Can you quote verbatim the part of the entries that opens with the line containing "Given: Disable the Submitted status toggle" and closes at the end of the entries, omitting the pictures?
%%
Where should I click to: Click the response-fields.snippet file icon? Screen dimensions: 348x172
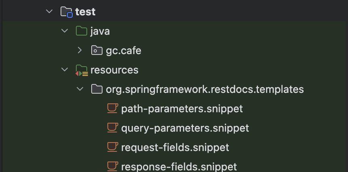click(x=112, y=166)
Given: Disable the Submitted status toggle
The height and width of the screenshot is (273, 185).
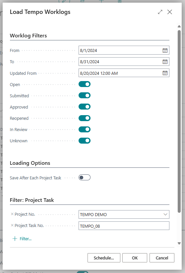Looking at the screenshot, I should (x=85, y=95).
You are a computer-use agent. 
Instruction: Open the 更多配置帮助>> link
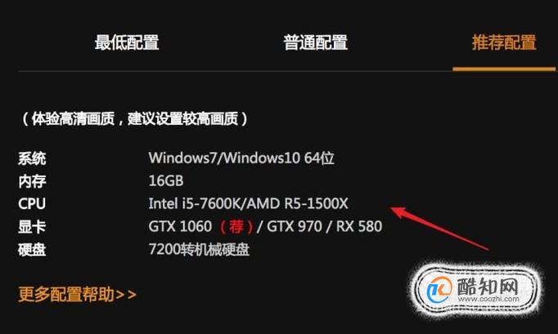(x=77, y=294)
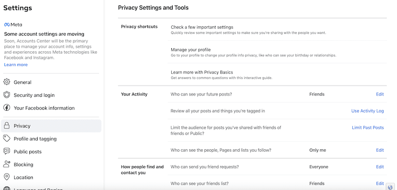Click the Facebook logo icon beside Your Facebook information
397x190 pixels.
tap(6, 108)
%%
Result below
Given: Disable the Submitted status toggle
The height and width of the screenshot is (273, 185).
Looking at the screenshot, I should (x=85, y=95).
You are a computer-use agent. 
Instruction: Open the 更多配置帮助>> link
(x=77, y=294)
Click the Facebook logo icon beside Your Facebook information
397x190 pixels.
tap(6, 108)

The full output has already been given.